> [Instructions for the task]
Write the records out again, precisely as they stand.

> [Dataset entries]
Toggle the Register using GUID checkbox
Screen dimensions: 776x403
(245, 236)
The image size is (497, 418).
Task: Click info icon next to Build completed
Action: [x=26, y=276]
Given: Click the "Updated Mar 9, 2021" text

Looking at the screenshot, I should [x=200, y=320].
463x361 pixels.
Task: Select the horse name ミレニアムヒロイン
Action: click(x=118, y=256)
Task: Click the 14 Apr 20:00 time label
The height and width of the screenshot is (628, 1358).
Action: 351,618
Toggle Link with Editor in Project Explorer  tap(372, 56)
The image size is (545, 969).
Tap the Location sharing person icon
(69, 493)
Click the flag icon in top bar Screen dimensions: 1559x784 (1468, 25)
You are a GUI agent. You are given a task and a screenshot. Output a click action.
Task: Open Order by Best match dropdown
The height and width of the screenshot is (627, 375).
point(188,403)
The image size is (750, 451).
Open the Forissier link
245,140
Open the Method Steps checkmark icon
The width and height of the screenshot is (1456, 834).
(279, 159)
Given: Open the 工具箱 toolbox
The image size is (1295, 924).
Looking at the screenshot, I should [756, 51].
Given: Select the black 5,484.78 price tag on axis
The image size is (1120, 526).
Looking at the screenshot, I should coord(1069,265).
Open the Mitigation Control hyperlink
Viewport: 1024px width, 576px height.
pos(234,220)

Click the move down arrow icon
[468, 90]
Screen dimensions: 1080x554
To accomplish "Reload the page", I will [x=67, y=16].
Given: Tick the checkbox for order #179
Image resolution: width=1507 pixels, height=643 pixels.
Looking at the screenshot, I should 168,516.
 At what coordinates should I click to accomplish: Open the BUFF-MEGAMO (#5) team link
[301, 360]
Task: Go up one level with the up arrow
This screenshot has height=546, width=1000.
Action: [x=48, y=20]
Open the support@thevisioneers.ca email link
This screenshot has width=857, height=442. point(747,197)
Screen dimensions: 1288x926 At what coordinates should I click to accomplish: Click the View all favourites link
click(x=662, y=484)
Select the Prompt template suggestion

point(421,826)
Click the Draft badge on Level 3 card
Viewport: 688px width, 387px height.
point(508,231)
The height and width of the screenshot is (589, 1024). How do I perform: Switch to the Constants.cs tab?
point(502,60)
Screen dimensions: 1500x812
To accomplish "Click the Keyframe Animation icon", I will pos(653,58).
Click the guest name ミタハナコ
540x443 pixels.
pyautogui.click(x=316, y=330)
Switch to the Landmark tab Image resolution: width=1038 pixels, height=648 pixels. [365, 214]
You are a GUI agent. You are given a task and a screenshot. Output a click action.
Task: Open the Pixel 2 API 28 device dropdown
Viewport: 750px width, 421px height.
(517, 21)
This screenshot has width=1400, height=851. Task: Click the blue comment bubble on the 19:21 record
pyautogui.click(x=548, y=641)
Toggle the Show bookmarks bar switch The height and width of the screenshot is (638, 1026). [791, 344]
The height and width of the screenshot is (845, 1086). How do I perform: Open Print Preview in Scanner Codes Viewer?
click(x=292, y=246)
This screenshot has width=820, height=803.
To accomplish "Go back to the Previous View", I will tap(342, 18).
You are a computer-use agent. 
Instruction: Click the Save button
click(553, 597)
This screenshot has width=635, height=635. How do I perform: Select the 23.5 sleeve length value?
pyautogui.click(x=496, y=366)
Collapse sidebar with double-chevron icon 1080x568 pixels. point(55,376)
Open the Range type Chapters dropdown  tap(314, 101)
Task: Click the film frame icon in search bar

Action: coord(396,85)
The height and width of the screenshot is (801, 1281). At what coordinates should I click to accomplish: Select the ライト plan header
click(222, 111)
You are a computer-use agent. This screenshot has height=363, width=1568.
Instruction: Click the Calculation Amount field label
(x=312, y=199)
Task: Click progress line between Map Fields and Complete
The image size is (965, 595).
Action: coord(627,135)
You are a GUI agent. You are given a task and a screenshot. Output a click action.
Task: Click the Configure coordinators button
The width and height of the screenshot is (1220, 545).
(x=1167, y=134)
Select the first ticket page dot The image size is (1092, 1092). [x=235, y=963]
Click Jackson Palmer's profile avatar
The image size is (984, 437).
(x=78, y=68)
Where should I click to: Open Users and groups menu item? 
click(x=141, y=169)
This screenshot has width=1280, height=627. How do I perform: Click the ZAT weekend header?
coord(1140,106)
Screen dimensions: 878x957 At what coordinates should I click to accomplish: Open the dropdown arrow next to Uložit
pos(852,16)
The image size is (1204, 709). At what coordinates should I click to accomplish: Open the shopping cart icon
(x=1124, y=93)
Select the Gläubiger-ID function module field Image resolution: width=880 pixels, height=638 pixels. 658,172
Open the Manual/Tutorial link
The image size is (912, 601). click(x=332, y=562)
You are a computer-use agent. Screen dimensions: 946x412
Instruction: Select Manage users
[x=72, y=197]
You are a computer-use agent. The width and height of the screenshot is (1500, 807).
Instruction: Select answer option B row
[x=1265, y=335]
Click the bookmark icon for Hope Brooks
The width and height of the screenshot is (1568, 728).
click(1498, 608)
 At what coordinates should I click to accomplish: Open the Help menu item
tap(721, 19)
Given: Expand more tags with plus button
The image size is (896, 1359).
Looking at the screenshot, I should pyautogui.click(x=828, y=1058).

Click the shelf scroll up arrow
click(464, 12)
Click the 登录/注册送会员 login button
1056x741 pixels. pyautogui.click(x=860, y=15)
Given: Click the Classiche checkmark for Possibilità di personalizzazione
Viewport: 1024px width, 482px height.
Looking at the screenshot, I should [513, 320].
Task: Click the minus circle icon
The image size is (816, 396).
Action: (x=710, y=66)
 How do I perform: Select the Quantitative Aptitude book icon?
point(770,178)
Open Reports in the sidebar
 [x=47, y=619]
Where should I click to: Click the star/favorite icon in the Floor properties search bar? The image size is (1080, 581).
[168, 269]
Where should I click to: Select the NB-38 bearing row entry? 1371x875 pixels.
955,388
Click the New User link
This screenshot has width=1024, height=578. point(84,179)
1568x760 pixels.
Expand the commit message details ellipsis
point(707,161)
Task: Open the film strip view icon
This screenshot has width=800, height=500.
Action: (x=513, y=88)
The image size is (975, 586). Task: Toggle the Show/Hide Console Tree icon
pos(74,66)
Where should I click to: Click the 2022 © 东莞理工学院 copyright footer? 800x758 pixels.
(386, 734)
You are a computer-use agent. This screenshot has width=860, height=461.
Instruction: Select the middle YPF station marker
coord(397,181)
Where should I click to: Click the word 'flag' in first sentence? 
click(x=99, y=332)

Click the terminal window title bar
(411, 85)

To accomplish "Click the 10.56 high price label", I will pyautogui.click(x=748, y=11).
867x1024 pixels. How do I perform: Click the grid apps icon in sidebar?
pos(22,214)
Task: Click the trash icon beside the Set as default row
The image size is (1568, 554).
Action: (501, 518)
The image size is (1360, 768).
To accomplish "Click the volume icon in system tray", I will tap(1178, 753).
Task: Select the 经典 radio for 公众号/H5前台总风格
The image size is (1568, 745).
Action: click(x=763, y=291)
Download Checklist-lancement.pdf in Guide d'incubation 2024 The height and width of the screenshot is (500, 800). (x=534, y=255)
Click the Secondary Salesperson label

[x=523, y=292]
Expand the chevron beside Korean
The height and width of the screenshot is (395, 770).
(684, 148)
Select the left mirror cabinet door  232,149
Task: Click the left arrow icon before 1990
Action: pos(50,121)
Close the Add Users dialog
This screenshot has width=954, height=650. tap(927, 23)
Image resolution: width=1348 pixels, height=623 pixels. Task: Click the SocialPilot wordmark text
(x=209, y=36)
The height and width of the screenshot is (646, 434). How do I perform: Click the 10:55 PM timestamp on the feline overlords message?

> [Reply]
Toggle the Register using GUID checkbox
Screen dimensions: 776x403
(245, 236)
The image size is (497, 418).
Task: Click info icon next to Build completed
Action: [x=26, y=276]
Given: Click the "Updated Mar 9, 2021" text

Looking at the screenshot, I should [x=200, y=320].
463x361 pixels.
Task: Select the horse name ミレニアムヒロイン
Action: click(x=118, y=256)
Task: Click the 14 Apr 20:00 time label
The height and width of the screenshot is (628, 1358).
Action: 351,618
Toggle Link with Editor in Project Explorer  tap(372, 56)
The image size is (545, 969).
Tap the Location sharing person icon
(69, 493)
Click the flag icon in top bar Screen dimensions: 1559x784 (1468, 25)
You are a GUI agent. You are given a task and a screenshot. Output a click action.
Task: Open Order by Best match dropdown
The height and width of the screenshot is (627, 375).
point(188,403)
The image size is (750, 451).
Open the Forissier link
245,140
Open the Method Steps checkmark icon
The width and height of the screenshot is (1456, 834).
(279, 159)
Given: Open the 工具箱 toolbox
The image size is (1295, 924).
Looking at the screenshot, I should [756, 51].
Given: Select the black 5,484.78 price tag on axis
The image size is (1120, 526).
Looking at the screenshot, I should coord(1069,265).
Open the Mitigation Control hyperlink
Viewport: 1024px width, 576px height.
pos(234,220)

Click the move down arrow icon
[468, 90]
Screen dimensions: 1080x554
To accomplish "Reload the page", I will [x=67, y=16].
Given: Tick the checkbox for order #179
Image resolution: width=1507 pixels, height=643 pixels.
Looking at the screenshot, I should 168,516.
 At what coordinates should I click to accomplish: Open the BUFF-MEGAMO (#5) team link
[301, 360]
Task: Go up one level with the up arrow
This screenshot has height=546, width=1000.
Action: [x=48, y=20]
Open the support@thevisioneers.ca email link
This screenshot has width=857, height=442. point(747,197)
Screen dimensions: 1288x926 At what coordinates should I click to accomplish: Click the View all favourites link
click(x=662, y=484)
Select the Prompt template suggestion

point(421,826)
Click the Draft badge on Level 3 card
Viewport: 688px width, 387px height.
point(508,231)
The height and width of the screenshot is (589, 1024). How do I perform: Switch to the Constants.cs tab?
point(502,60)
Screen dimensions: 1500x812
To accomplish "Click the Keyframe Animation icon", I will pos(653,58).
Click the guest name ミタハナコ
540x443 pixels.
pyautogui.click(x=316, y=330)
Switch to the Landmark tab Image resolution: width=1038 pixels, height=648 pixels. [365, 214]
You are a GUI agent. You are given a task and a screenshot. Output a click action.
Task: Open the Pixel 2 API 28 device dropdown
Viewport: 750px width, 421px height.
(517, 21)
This screenshot has width=1400, height=851. Task: Click the blue comment bubble on the 19:21 record
pyautogui.click(x=548, y=641)
Toggle the Show bookmarks bar switch The height and width of the screenshot is (638, 1026). [791, 344]
The height and width of the screenshot is (845, 1086). How do I perform: Open Print Preview in Scanner Codes Viewer?
click(x=292, y=246)
This screenshot has width=820, height=803.
To accomplish "Go back to the Previous View", I will tap(342, 18).
You are a computer-use agent. 
Instruction: Click the Save button
click(553, 597)
This screenshot has width=635, height=635. How do I perform: Select the 23.5 sleeve length value?
pyautogui.click(x=496, y=366)
Collapse sidebar with double-chevron icon 1080x568 pixels. point(55,376)
Open the Range type Chapters dropdown  tap(314, 101)
Task: Click the film frame icon in search bar

Action: coord(396,85)
The height and width of the screenshot is (801, 1281). At what coordinates should I click to accomplish: Select the ライト plan header
click(222, 111)
You are a computer-use agent. This screenshot has height=363, width=1568.
Instruction: Click the Calculation Amount field label
(x=312, y=199)
Task: Click progress line between Map Fields and Complete
The image size is (965, 595).
Action: coord(627,135)
You are a GUI agent. You are given a task and a screenshot. Output a click action.
Task: Click the Configure coordinators button
The width and height of the screenshot is (1220, 545).
(x=1167, y=134)
Select the first ticket page dot The image size is (1092, 1092). [x=235, y=963]
Click Jackson Palmer's profile avatar
The image size is (984, 437).
(x=78, y=68)
Where should I click to: Open Users and groups menu item? 
click(x=141, y=169)
This screenshot has width=1280, height=627. How do I perform: Click the ZAT weekend header?
coord(1140,106)
Screen dimensions: 878x957 At what coordinates should I click to accomplish: Open the dropdown arrow next to Uložit
pos(852,16)
The image size is (1204, 709). At what coordinates should I click to accomplish: Open the shopping cart icon
(x=1124, y=93)
Select the Gläubiger-ID function module field Image resolution: width=880 pixels, height=638 pixels. 658,172
Open the Manual/Tutorial link
The image size is (912, 601). click(x=332, y=562)
You are a computer-use agent. Screen dimensions: 946x412
Instruction: Select Manage users
[x=72, y=197]
You are a computer-use agent. The width and height of the screenshot is (1500, 807).
Instruction: Select answer option B row
[x=1265, y=335]
Click the bookmark icon for Hope Brooks
The width and height of the screenshot is (1568, 728).
click(1498, 608)
 At what coordinates should I click to accomplish: Open the Help menu item
tap(721, 19)
Given: Expand more tags with plus button
The image size is (896, 1359).
Looking at the screenshot, I should pyautogui.click(x=828, y=1058).

Click the shelf scroll up arrow
click(464, 12)
Click the 登录/注册送会员 login button
1056x741 pixels. pyautogui.click(x=860, y=15)
Given: Click the Classiche checkmark for Possibilità di personalizzazione
Viewport: 1024px width, 482px height.
Looking at the screenshot, I should [513, 320].
Task: Click the minus circle icon
The image size is (816, 396).
Action: (x=710, y=66)
 How do I perform: Select the Quantitative Aptitude book icon?
point(770,178)
Open Reports in the sidebar
 [x=47, y=619]
Where should I click to: Click the star/favorite icon in the Floor properties search bar? The image size is (1080, 581).
[168, 269]
Where should I click to: Select the NB-38 bearing row entry? 1371x875 pixels.
955,388
Click the New User link
This screenshot has width=1024, height=578. point(84,179)
1568x760 pixels.
Expand the commit message details ellipsis
point(707,161)
Task: Open the film strip view icon
This screenshot has width=800, height=500.
Action: (x=513, y=88)
The image size is (975, 586). Task: Toggle the Show/Hide Console Tree icon
pos(74,66)
Where should I click to: Click the 2022 © 东莞理工学院 copyright footer? 800x758 pixels.
(386, 734)
You are a computer-use agent. This screenshot has width=860, height=461.
Instruction: Select the middle YPF station marker
coord(397,181)
Where should I click to: Click the word 'flag' in first sentence? 
click(x=99, y=332)

Click the terminal window title bar
(411, 85)

To accomplish "Click the 10.56 high price label", I will pyautogui.click(x=748, y=11).
867x1024 pixels. How do I perform: Click the grid apps icon in sidebar?
pos(22,214)
Task: Click the trash icon beside the Set as default row
The image size is (1568, 554).
Action: (501, 518)
The image size is (1360, 768).
To accomplish "Click the volume icon in system tray", I will tap(1178, 753).
Task: Select the 经典 radio for 公众号/H5前台总风格
The image size is (1568, 745).
Action: click(x=763, y=291)
Download Checklist-lancement.pdf in Guide d'incubation 2024 The height and width of the screenshot is (500, 800). (x=534, y=255)
Click the Secondary Salesperson label

[x=523, y=292]
Expand the chevron beside Korean
The height and width of the screenshot is (395, 770).
(684, 148)
Select the left mirror cabinet door  232,149
Task: Click the left arrow icon before 1990
Action: pos(50,121)
Close the Add Users dialog
This screenshot has width=954, height=650. tap(927, 23)
Image resolution: width=1348 pixels, height=623 pixels. Task: Click the SocialPilot wordmark text
(x=209, y=36)
The height and width of the screenshot is (646, 434). How do I perform: Click the 10:55 PM timestamp on the feline overlords message?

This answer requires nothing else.